When a Few Left Turns Lead to a Right

Veteran coldwater surfer Josh Mulcoy has spent the past three decades chasing an elusive lefthander on the coast of Alaska. On a recent trip back to the Last Frontier, an unfortunate turn of events led him to his most surprising discovery yet.

Mulcoy, scoring the same perfect lefthander he stumbled upon nearly three decades ago.

This article is part of the Mountain Life Isolation Reading List

Introducing our Curated COVID-19 Isolation reading list. Editors from each of our publications have gone through and compiled a list of pieces from past issues of Mountain Life for you to enjoy, and we’re excited to share them with you. Sit back and relax, because we might be in this for the long haul. But most importantly, let’s not forget to do this together.

words :: Ashtyn Hayley photos :: Mark McInnis

Josh Mulcoy had run into obstacles before while chasing waves in frigid, remote areas of the world, but as he watched the rising tide creep closer and closer to his stranded Chevy truck—stuck in the sand on a completely isolated Alaskan beach blanketed in snow—he realized this specific hurdle was minutes away from turning into a very big problem.Just hours earlier, he and his good friend Aaron Bierman had arrived in the small fishing town where they would be staying for the next week. After unpacking their board bags, stuffed to the brim with various surf craft and wetsuits thick enough to withstand the wintry Alaskan elements, Mulcoy and Bierman hopped in their rental truck to see if the storm they were chasing had produced any swell.

Mulcoy, always ready to face the elements.

As they made their way down a long, empty dirt road, the gray sky above them darkened and raindrops began pelting the windshield.

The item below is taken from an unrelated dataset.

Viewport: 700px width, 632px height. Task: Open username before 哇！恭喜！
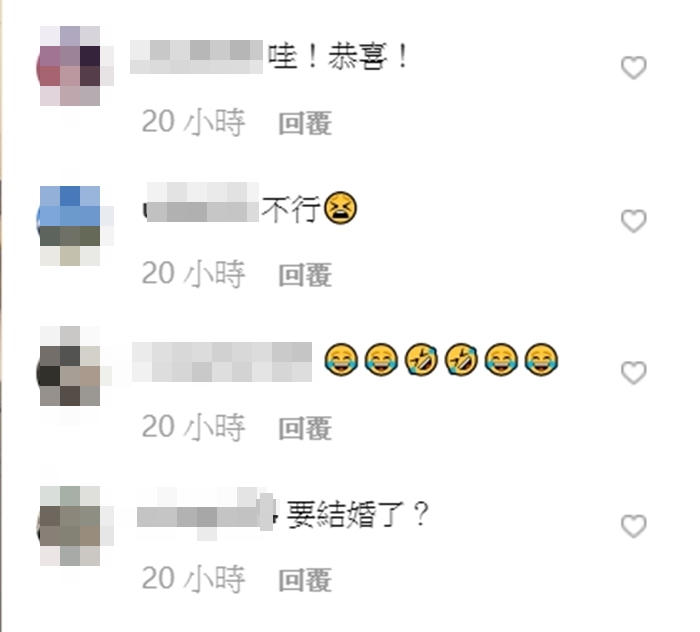pos(196,57)
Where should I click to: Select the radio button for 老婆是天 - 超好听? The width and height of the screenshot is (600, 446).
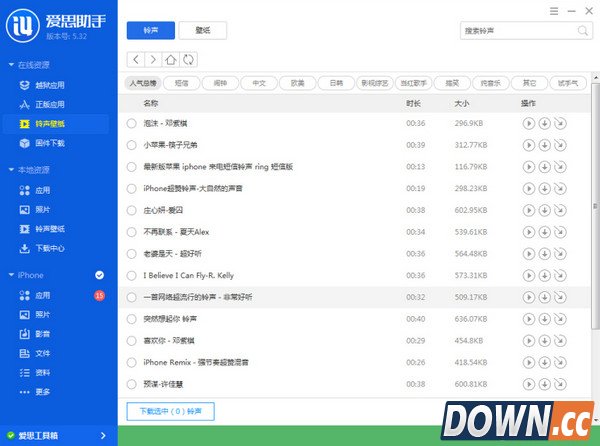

Mulcoy peered out the driver’s side window at the rows of spruce trees, likely hiding whatever wild animals took refuge in their shelter.Mulcoy is no stranger to this road, the trees, the skies, the hidden fauna. He had first ventured to this area of Alaska back in the early ‘90s, alongside fellow pro surfers Brock Little and Dave Parmenter for a SURFER magazine trip. Back then, before social media feeds became clogged with images of surfers toting boards across snow-laden beaches, hunting waves in a place like Alaska was the surfy equivalent of Shackleton’s expedition to the Antarctic. But Mulcoy felt at home. While there, they found a coldwater treasure trove of waves, including a particularly rippable, seemingly-never-ending lefthander that fronted the most majestic, snow-capped mountain range Mulcoy had ever laid eyes on.

When Mulcoy was 15 years old, his dad put him on a bus heading for the Oregon border, where he and his teenaged friends for four days, alone, at a shark-infested river mouth.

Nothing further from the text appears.